Located in Cali, Colombia’s third-largest city, CIAT is home to more than 300 scientists. It has a mandate from the UN to protect, research and distribute beans and cassava, staple foodstuffs for 900m people around the world. Its seed bank, housed in a former abattoir, contains over 36,000 samples of beans, more than any other seed bank, and varieties developed there feed 30m people in Africa.
For many years CIAT’s researchers concentrated on creating varieties that could cope with poor soils and drought. But they have now turned their attention to heat resistance. Earlier this year they announced that they had found heat resistance in the tepary bean, a hardy cousin of the common bean cultivated since pre-Columbian times in northern Mexico and America’s south-west. Crosses with commonly cultivated beans such as pinto, black and kidney beans show potential to withstand temperatures up to 5°C higher than those common varieties can cope with. Even a lesser increase in heat resistance, of 3°C, would mean beans could continue to be cultivated in almost all parts of central and eastern Africa, says Steve Beebe of CIAT’s bean-breeding programme.

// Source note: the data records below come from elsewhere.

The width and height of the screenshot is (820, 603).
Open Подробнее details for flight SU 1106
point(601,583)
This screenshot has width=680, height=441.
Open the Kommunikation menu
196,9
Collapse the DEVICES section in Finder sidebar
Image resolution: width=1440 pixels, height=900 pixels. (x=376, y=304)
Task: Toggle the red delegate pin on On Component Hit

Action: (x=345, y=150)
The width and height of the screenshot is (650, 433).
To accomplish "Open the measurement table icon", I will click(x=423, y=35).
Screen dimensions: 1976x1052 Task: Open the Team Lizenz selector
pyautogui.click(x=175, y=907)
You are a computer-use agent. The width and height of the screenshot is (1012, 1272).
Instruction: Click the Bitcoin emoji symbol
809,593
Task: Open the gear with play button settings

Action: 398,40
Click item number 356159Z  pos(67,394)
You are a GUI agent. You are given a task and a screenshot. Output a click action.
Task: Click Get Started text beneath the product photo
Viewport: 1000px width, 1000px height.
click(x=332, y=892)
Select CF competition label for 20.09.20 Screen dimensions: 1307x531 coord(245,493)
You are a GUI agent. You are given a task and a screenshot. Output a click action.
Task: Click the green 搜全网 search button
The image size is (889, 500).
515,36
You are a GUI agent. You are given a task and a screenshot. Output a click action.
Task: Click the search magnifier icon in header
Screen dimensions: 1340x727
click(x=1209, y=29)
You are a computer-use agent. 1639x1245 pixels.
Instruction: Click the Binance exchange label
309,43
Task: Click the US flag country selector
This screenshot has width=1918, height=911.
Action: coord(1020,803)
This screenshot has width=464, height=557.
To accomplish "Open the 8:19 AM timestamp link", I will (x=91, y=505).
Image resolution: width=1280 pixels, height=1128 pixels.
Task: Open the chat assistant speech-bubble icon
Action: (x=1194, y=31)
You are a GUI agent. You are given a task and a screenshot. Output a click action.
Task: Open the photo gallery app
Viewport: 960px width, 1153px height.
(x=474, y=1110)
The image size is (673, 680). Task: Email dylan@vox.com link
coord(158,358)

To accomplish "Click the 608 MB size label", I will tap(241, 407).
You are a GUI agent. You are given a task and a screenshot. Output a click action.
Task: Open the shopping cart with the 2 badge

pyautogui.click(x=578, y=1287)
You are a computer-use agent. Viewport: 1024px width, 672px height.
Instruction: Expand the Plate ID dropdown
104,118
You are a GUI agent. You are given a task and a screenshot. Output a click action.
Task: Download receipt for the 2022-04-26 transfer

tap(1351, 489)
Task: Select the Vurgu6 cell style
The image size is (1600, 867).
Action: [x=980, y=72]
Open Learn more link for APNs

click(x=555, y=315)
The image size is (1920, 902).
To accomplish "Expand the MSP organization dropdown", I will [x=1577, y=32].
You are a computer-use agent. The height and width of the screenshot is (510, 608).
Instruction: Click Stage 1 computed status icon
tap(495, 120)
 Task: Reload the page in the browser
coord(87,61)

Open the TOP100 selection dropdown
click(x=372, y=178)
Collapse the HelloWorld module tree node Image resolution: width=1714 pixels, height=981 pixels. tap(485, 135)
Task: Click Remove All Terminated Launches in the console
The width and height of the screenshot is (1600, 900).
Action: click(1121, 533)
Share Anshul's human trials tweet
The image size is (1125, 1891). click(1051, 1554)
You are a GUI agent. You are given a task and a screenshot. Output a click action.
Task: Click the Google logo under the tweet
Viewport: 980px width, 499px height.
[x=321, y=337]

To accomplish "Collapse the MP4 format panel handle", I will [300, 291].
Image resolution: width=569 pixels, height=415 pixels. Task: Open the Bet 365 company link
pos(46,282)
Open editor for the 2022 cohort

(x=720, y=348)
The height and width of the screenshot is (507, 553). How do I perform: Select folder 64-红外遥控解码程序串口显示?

Big agricultural firms are also creating improved crops with the aid of genetic modification. MON863, for example, a maize variety engineered by Monsanto, contains an artificially inserted protein which targets the larvae of the rootworm, a pest which causes around $1 billion of damage each year in America alone. But developing such varieties has been expensive and slow in the past—and the fear of “Frankenstein food” can put consumers off. New varieties produced by crossing crop wild relatives are cheaper and less controversial.
In recent years politicians have stepped up efforts to conserve crop genetic diversity. The International Treaty on Plant Genetic Resources for Food and Agriculture, which came into effect in 2004 and has been signed by 135 countries and the European Union, identifies 35 food crops that are considered so important to global food security and sustainable agriculture that their genetic diversity should be widely shared. But it has worked less well than hoped. In 2013 a group of Norwegian researchers sent letters to 121 countries requesting seeds. Only 44 complied. Communication broke down with 23 and 54 did not even reply.
If a big crop were to fail, a single useful gene lurking in one wild relative could prevent calamity. PwC, an accountancy firm, values the genes derived from the wild relatives of the 29 crops regarded as most important by the MSB at $120 billion. Preserving the genetic diversity that remains would be an excellent investment.